_EXCERPT TO READ_.

↓↓↓

If Rothko polished the world to an icy emptiness, Annie Hsiao-Wen Wang tunes it to melodic perfection.
The paintings of Annie Hsiao-Wen Wang are both a reaction to, and a reflection of her scientific education. Having studied a double degree in Physics and Engineering at the University of Western Australia, she went on to study Visual Arts and Photomedia at Edith Cowan University. This range of endeavour and enquiry, combined with her Buddhist heritage, has resulted in powerful and rarefied works.
The colourist abstract paintings seek, with their scale, to fill the viewer’s field of view, providing an opportunity to meditate on both the numinous and the emotional. The creation of the works by the artist is led by both rational concerns of colour theory, surface quality and composition, combined with the intuitive and emotional process of the meditative practice.

↑↑↑

_GOALS_.
• 1. Using the passage on Annie Hsiao-Wen Wang's paintings, answer these:
(a) At which university did she earn a double degree in Physics and Engineering?
(b) What did she study at Edith Cowan University?
(c) What do the paintings seek to do with their scale?
• 2. Please reproduce the passage on Annie Hsiao-Wen Wang's paintings word for word from "The colourist abstract" to "the meditative practice.".

_SUPPLIED INFORMATION_.
↓↓↓

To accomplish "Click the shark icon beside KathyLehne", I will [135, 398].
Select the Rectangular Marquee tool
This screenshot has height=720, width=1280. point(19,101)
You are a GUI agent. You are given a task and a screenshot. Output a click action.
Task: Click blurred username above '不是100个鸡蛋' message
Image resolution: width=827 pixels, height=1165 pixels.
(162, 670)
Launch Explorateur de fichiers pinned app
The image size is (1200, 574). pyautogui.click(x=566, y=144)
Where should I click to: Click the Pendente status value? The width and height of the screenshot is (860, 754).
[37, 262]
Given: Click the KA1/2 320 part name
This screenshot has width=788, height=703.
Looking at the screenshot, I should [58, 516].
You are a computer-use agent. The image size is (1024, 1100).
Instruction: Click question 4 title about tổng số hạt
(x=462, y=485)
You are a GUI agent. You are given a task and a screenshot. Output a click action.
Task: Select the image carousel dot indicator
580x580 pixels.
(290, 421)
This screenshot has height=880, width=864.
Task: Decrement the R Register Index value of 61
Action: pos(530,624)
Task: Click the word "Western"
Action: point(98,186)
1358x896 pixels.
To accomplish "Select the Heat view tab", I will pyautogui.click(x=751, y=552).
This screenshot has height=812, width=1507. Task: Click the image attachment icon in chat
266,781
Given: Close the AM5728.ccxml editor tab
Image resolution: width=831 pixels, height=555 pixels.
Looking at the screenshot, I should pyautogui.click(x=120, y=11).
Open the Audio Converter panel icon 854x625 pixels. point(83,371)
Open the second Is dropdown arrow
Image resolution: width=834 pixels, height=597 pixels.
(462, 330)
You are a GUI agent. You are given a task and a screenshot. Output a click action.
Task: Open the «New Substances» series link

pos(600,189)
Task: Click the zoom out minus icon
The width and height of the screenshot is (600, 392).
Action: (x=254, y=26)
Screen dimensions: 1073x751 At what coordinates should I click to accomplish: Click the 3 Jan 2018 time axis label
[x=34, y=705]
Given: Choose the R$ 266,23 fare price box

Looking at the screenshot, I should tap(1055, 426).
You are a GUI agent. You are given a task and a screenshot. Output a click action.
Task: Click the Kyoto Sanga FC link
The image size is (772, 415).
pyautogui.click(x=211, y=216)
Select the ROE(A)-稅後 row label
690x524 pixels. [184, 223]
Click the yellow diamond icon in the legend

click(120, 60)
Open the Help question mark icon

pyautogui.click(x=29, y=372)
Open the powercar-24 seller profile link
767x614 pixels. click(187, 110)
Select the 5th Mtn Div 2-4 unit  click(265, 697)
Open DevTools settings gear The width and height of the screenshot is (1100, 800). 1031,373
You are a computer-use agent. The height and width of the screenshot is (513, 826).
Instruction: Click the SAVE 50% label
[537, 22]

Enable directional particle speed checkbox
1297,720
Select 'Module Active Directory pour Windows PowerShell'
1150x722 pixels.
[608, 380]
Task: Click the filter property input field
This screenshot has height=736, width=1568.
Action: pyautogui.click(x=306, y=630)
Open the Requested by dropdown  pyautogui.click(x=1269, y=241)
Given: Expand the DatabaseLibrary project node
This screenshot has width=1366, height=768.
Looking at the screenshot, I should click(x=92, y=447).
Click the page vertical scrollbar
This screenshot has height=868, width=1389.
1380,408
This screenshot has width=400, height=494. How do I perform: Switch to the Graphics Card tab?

↑↑↑

_SOLVED PROBLEMS_.
• 1.
(a) The University of Western Australia
(b) Visual Arts and Photomedia
(c) Fill the viewer's field of view

• 2.
The colourist abstract paintings seek, with their scale, to fill the viewer’s field of view, providing an opportunity to meditate on both the numinous and the emotional. The creation of the works by the artist is led by both rational concerns of colour theory, surface quality and composition, combined with the intuitive and emotional process of the meditative practice.